# [What is needed]
Repeat all of the records word for word, but skip any picture.

*** Material shown Section Begins ***

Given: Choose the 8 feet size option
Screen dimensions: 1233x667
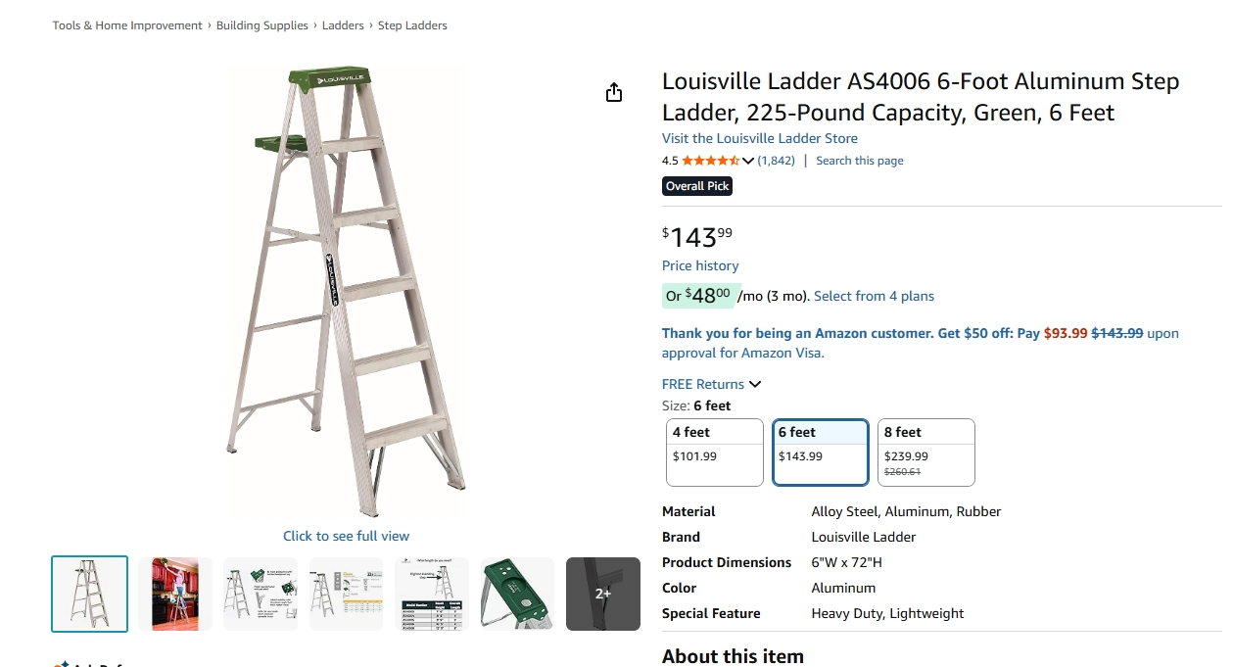Looking at the screenshot, I should point(925,453).
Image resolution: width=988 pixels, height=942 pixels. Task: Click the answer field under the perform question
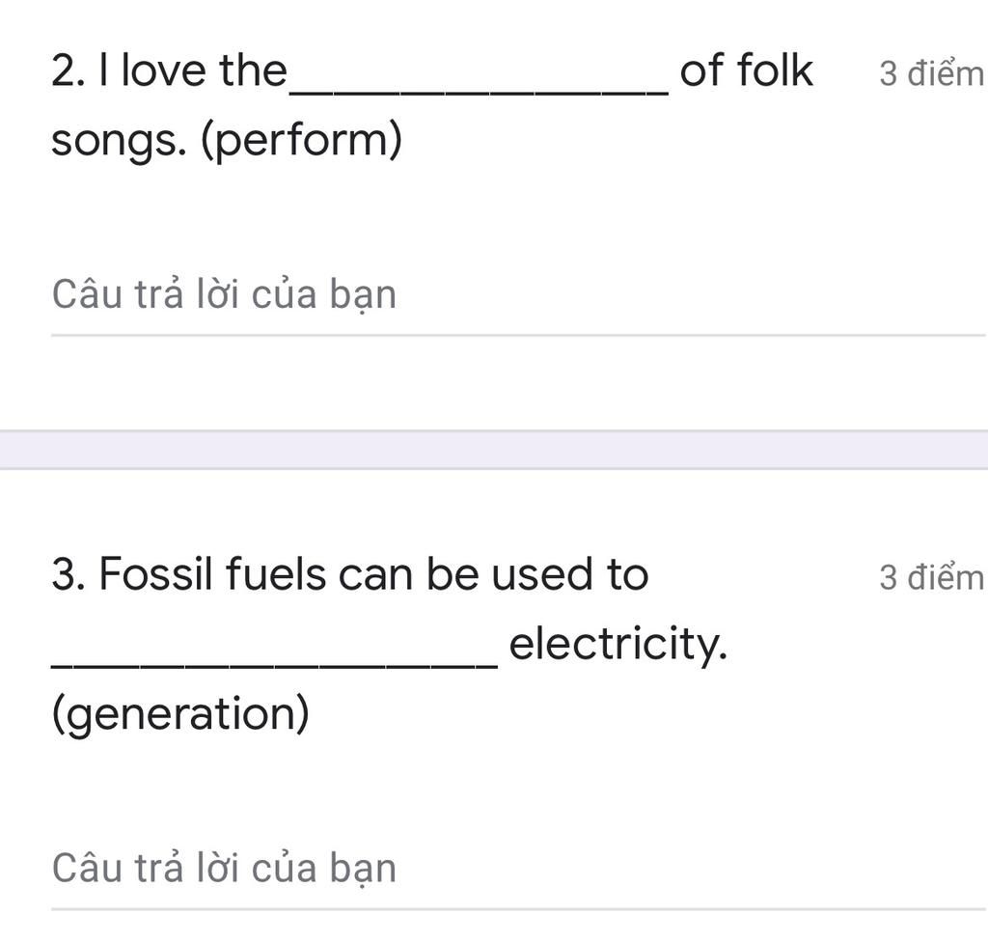pos(518,294)
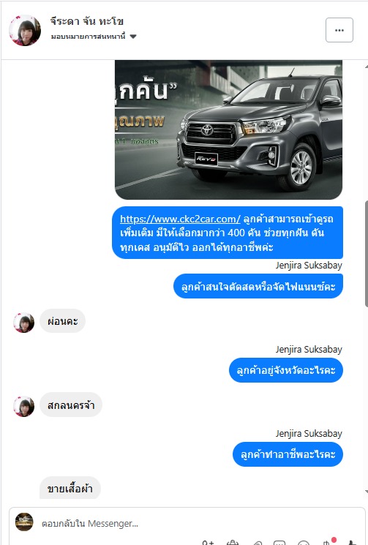Click the scroll down arrow of the chat
Viewport: 368px width, 545px height.
pyautogui.click(x=367, y=492)

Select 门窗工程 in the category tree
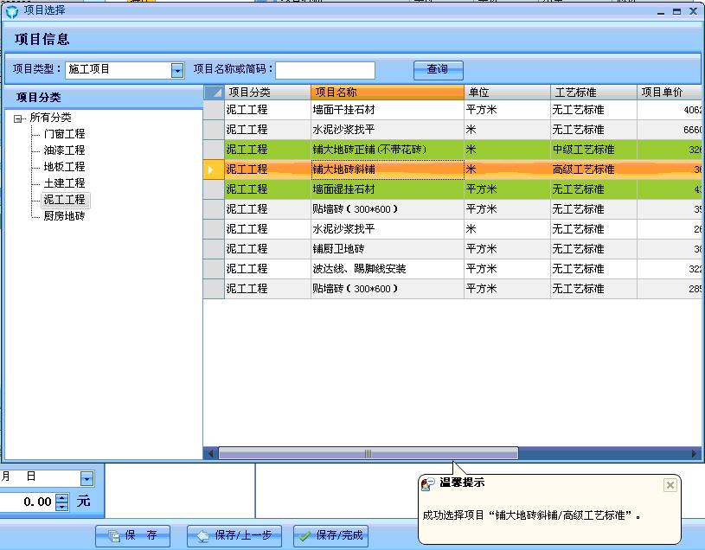[64, 133]
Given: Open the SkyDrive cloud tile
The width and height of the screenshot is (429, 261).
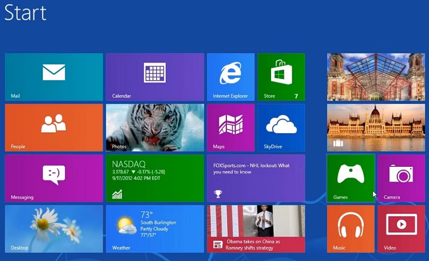Looking at the screenshot, I should click(281, 127).
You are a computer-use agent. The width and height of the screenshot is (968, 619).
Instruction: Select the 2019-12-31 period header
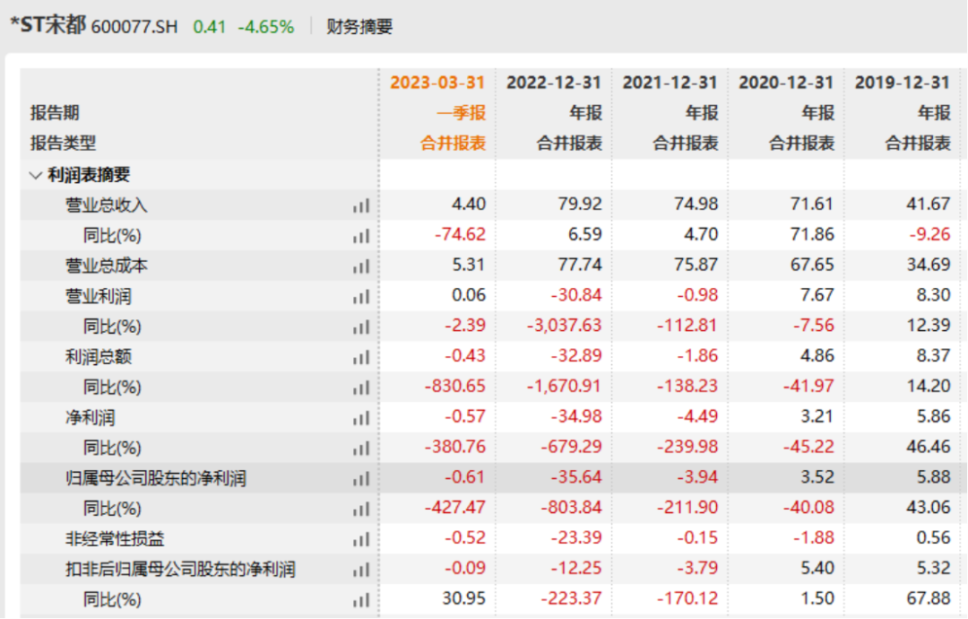902,83
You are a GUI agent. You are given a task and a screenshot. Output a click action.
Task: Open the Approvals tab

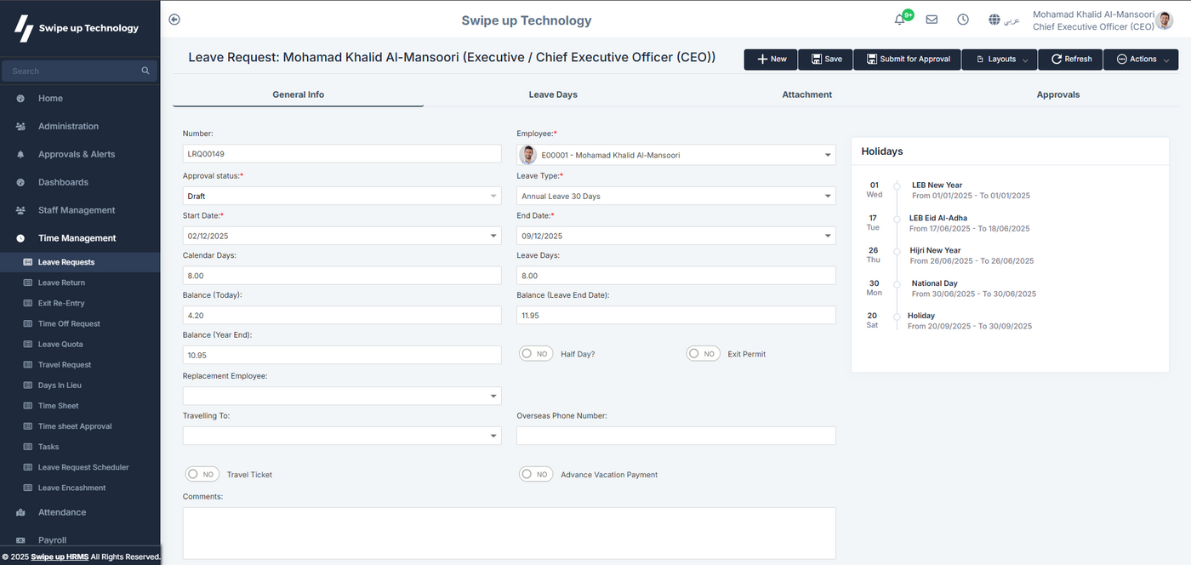pyautogui.click(x=1057, y=94)

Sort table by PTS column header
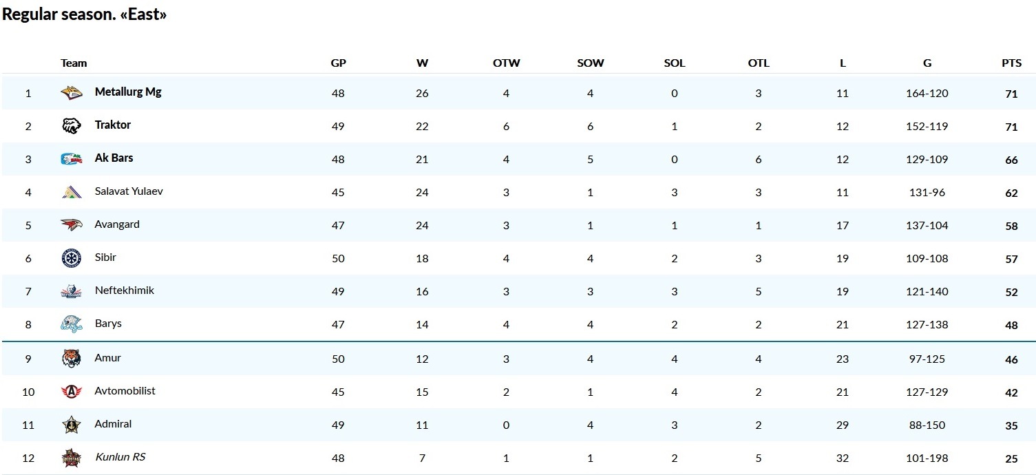(1011, 63)
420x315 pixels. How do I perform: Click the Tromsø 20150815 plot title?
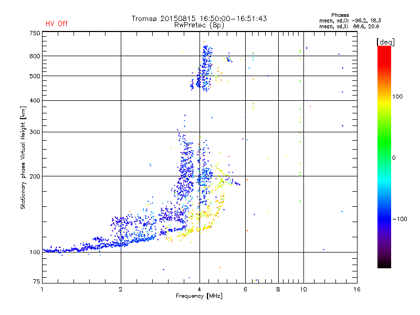199,18
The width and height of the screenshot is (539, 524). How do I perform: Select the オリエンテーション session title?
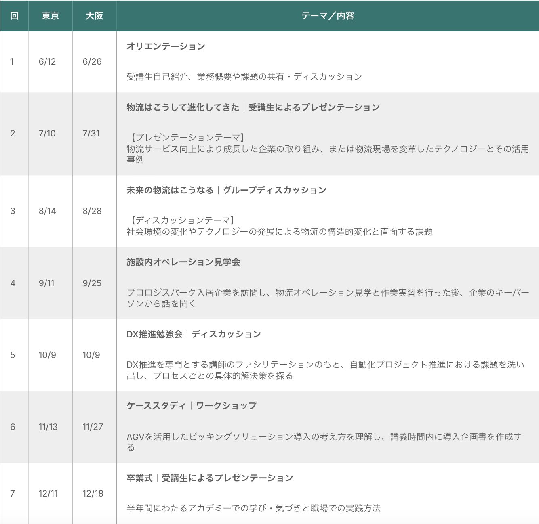tap(166, 46)
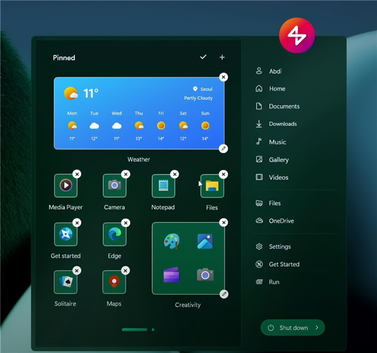Screen dimensions: 377x353
Task: Edit the Weather widget with pencil icon
Action: [x=224, y=149]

*** Material shown Section Ends ***

# [Finished task]
Given: Choose the 8 feet size option
Screen dimensions: 1233x667
Looking at the screenshot, I should point(925,453).
Image resolution: width=988 pixels, height=942 pixels. Task: Click the answer field under the perform question
pos(518,294)
Click the scroll down arrow of the chat
Viewport: 368px width, 545px height.
pyautogui.click(x=367, y=492)

Select 门窗工程 in the category tree
[64, 133]
Given: Open the SkyDrive cloud tile
The width and height of the screenshot is (429, 261).
Looking at the screenshot, I should click(281, 127).
You are a computer-use agent. The width and height of the screenshot is (968, 619).
Instruction: Select the 2019-12-31 period header
902,83
You are a GUI agent. You are given a task and a screenshot. Output a click action.
Task: Open the Approvals tab

pyautogui.click(x=1057, y=94)

Sort table by PTS column header
(1011, 63)
420x315 pixels. How do I perform: Click the Tromsø 20150815 plot title?
199,18
The width and height of the screenshot is (539, 524). How do I perform: Select the オリエンテーション session title?
tap(166, 46)
Screen dimensions: 377x353
Task: Edit the Weather widget with pencil icon
Action: [x=224, y=149]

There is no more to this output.